Don't get caught up in the evangelical wars of Windows vs. Linux, as upper management I want my folks with their eyes on the business issues more than platform vs. platfrom discussions.

Also if you have any systems that "can be compromised in minutes"...then I would say no one in your shop has a clue about security. Change is difficult especially for IT folks and beyond looking at my manager I would have to look at myself and what role will I play in the equation.

Collapse -

Security is tops..

by Ian Lewis In reply to Director of IT and previo ...

'I told you so' is very bad news I agree. Whatever the system is I'm responsible for its security so I'd look a fool if I couldn't maintain it.

As for reduced TCO my manager is a 'spend more, get more' type. His perception at the moment is that standardising on Microsoft products is good for our organisation, good for me (in career terms) and will ensure that there is nothing that can't be supported by someone coming in from outside.

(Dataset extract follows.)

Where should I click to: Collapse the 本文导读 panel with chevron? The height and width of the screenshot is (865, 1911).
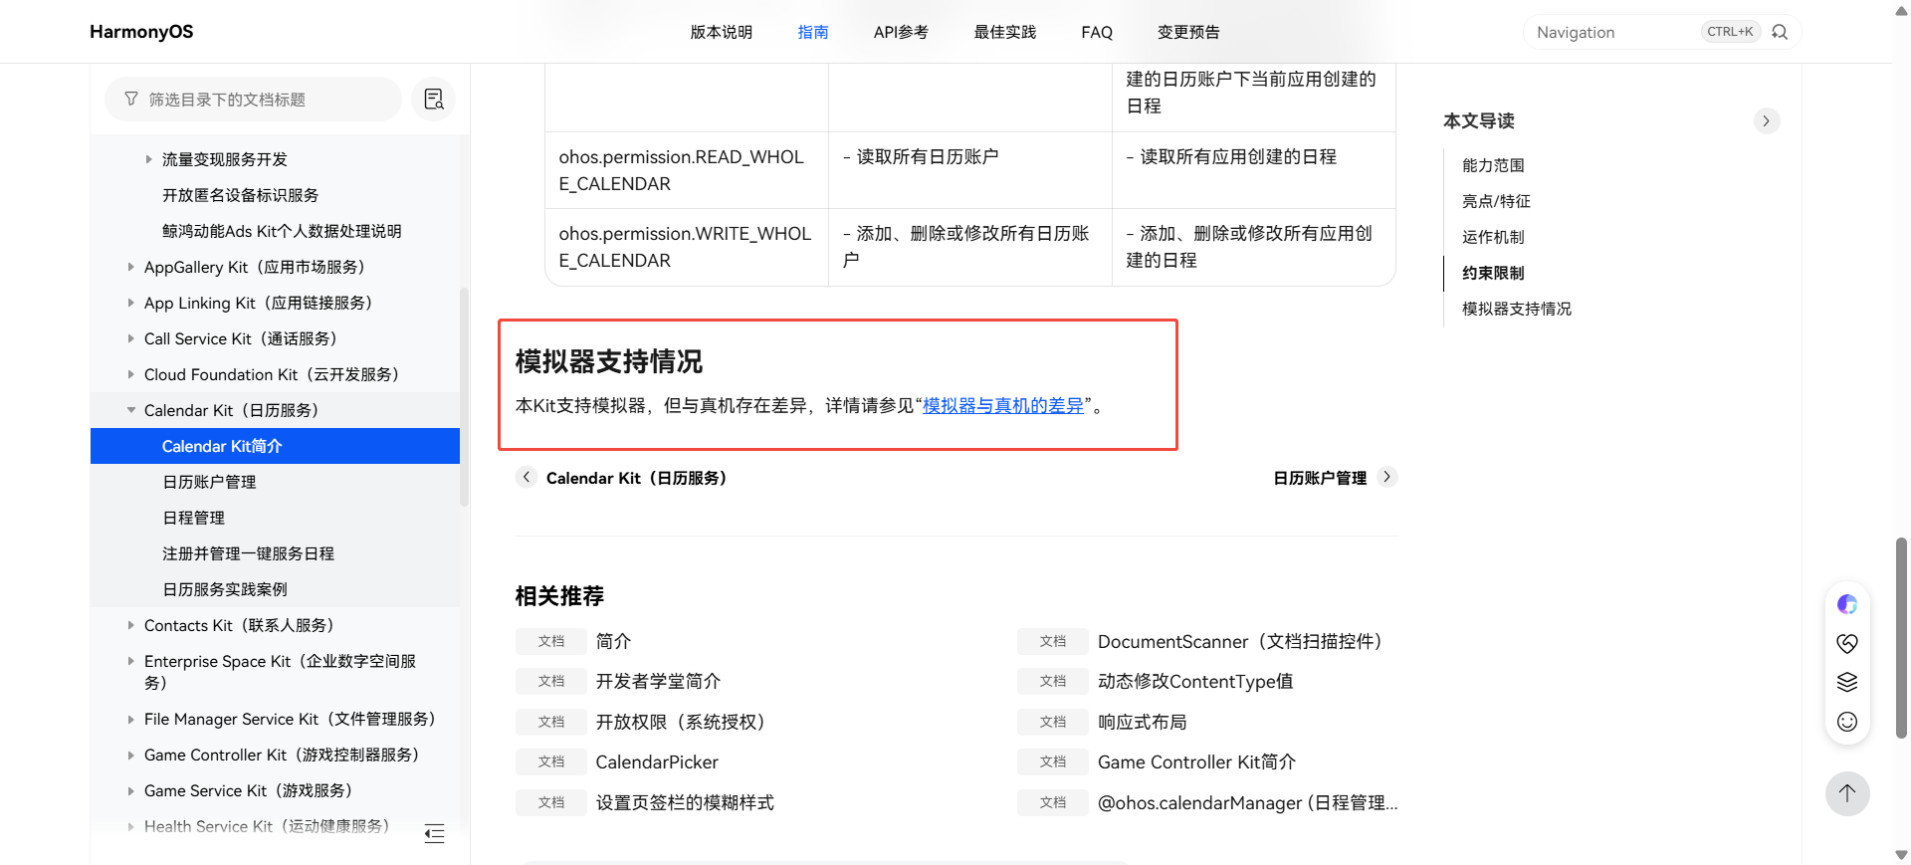[x=1766, y=121]
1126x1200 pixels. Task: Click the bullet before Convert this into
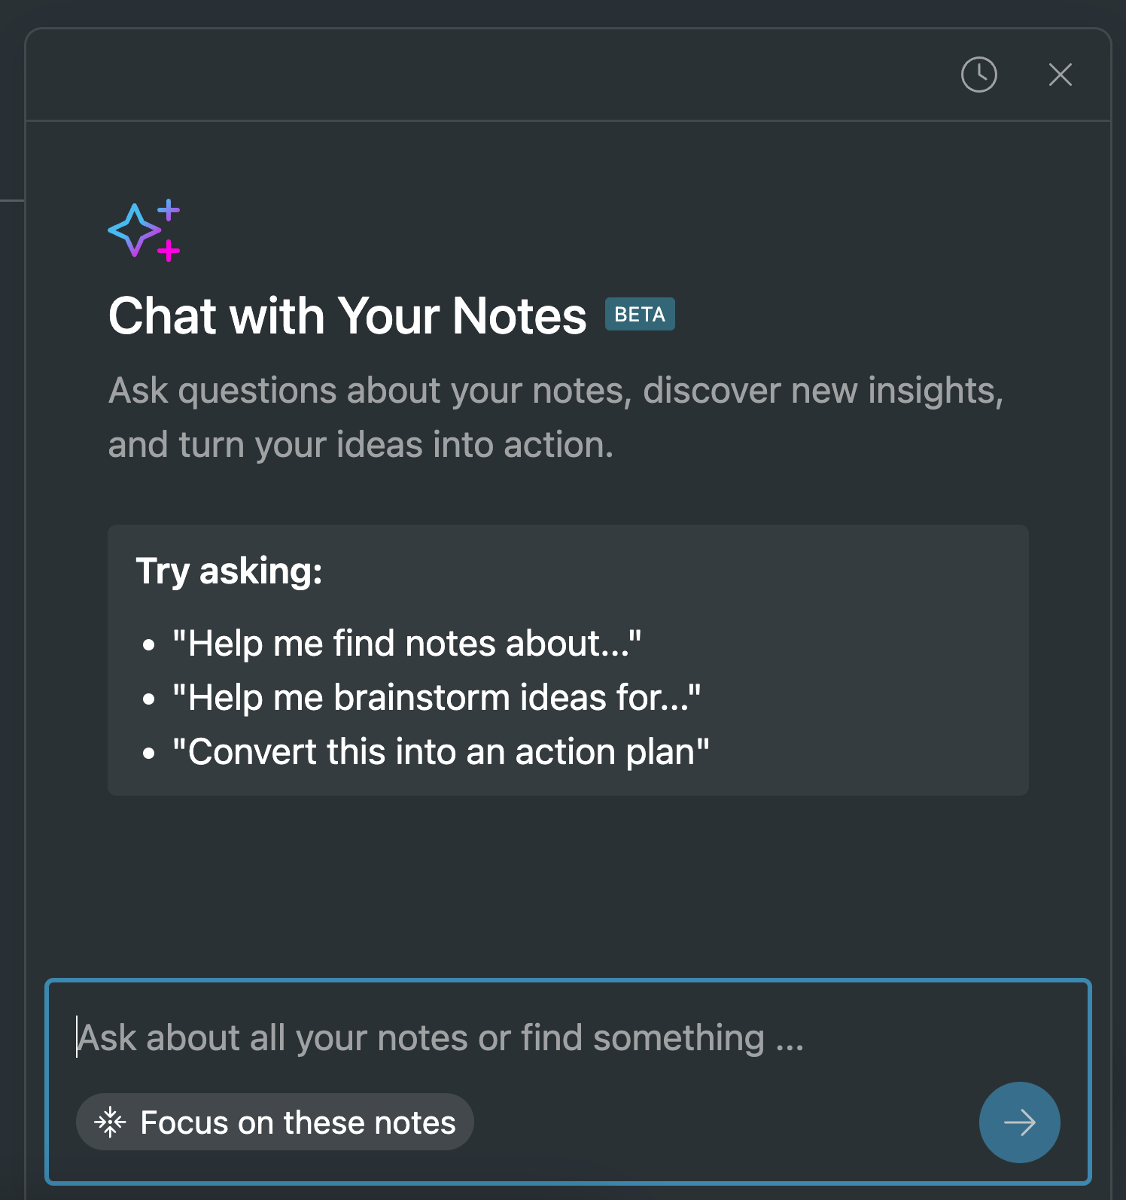149,754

I'm not going get involved in the Windows vs Linux argument, I have to develop my career and it's no bad thing to get the training.

I wouldn't want any system I was administering to be 'compromised in minutes' as I take network security very seriously. Better to keep my eyes open and learn Best Practice. That way I'll be able to say 'we need this [widget]' and why and my manager won't be able to disagree.

Collapse -


by Choppit In reply to Never agree, just accept

Stress Junkie is right. If your manager insists then do as they ask, but make it clear that you're doing so because you've been asked, not because you agree.

Collapse -

I agree, with one addition

by ljgizinski In reply to Never agree, just accept

Don't just tell him. Email him. Make it written so you have it documented for posterity.

Collapse -

Your argument

by Cactus Pete In reply to What would you choose? Al ...

You mean that your argument rests completely on "any system where security can be compromised across the board in minutes is a bad idea."?!

If you can't secure a Windows box, then you need to learn how.

Do you mean to say that you believe someone could compromise any of your Windows servers now? Shouldn't you look into fixing those issues? Otherwise, you should insist on switching all to Linux and not even entertain the option for a mixed environment.

basically, if you don't know how to secure your systems, whatever the platform, you should learn or hire someone who can.

You'll be lucky if your boss doesn't think of that before you do...

Collapse -

They don't have Windows servers now.

by Derek Silva In reply to Your argument

dpetrak, you have to read the posts these people make before responding to them. From what I've read, they have a network with Windows clients and Linux servers right now. Ian never said anything about Windows servers. The manager wants to switch to an all Windows environment because he thinks it'll save the company money and be easier to manage. Personally I would disagree with that statement.

Ultimately, I agree with the consultant who posted a few days ago. Read his post, follow his recommendations.